PROBLEM DESCRIPTION: In your answer, reproduce exactly the lines from the beginning of the listing below through the one containing "Screen dimensions: 1349x678", and only those lines.

SOURCE MATERIAL:
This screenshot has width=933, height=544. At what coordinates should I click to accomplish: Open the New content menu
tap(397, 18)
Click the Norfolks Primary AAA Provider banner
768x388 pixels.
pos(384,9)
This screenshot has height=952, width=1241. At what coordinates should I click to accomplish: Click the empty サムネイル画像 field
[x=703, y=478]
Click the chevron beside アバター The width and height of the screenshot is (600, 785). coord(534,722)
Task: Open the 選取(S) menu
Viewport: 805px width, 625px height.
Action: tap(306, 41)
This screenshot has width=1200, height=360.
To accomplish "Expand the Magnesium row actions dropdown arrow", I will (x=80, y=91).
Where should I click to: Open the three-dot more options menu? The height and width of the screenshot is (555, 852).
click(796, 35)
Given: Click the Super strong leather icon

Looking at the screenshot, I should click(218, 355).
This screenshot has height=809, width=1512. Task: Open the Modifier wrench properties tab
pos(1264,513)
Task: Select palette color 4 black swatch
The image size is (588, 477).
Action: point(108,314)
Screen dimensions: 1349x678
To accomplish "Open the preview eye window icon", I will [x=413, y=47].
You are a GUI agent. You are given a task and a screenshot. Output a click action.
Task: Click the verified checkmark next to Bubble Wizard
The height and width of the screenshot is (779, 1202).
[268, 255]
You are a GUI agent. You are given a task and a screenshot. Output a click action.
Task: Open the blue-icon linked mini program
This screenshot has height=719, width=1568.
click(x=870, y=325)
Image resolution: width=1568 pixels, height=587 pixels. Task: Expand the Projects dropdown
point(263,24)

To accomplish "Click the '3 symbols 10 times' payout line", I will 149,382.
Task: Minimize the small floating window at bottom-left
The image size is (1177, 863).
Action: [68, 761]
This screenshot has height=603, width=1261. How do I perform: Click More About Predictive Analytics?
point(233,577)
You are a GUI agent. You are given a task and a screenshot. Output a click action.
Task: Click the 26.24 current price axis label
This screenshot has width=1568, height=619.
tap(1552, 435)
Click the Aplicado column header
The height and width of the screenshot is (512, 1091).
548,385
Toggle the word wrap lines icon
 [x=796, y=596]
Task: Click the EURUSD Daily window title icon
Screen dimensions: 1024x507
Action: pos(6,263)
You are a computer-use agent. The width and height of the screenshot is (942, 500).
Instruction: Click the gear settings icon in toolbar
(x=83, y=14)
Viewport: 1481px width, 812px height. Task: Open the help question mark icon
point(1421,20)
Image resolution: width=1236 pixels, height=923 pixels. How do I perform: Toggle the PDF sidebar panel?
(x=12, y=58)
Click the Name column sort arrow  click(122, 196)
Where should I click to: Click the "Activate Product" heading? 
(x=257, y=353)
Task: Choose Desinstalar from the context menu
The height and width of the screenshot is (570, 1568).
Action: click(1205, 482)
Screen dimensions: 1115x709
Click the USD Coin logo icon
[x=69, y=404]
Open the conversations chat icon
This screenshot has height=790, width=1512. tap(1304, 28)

TASK RESULT:
This screenshot has width=933, height=544. At what coordinates should I click to accomplish: Open the New content menu
tap(397, 18)
Click the Norfolks Primary AAA Provider banner
768x388 pixels.
pos(384,9)
This screenshot has height=952, width=1241. At what coordinates should I click to accomplish: Click the empty サムネイル画像 field
[x=703, y=478]
Click the chevron beside アバター The width and height of the screenshot is (600, 785). coord(534,722)
Task: Open the 選取(S) menu
Viewport: 805px width, 625px height.
Action: tap(306, 41)
This screenshot has width=1200, height=360.
To accomplish "Expand the Magnesium row actions dropdown arrow", I will (x=80, y=91).
Where should I click to: Open the three-dot more options menu? The height and width of the screenshot is (555, 852).
click(796, 35)
Given: Click the Super strong leather icon

Looking at the screenshot, I should click(218, 355).
This screenshot has height=809, width=1512. Task: Open the Modifier wrench properties tab
pos(1264,513)
Task: Select palette color 4 black swatch
The image size is (588, 477).
Action: point(108,314)
Screen dimensions: 1349x678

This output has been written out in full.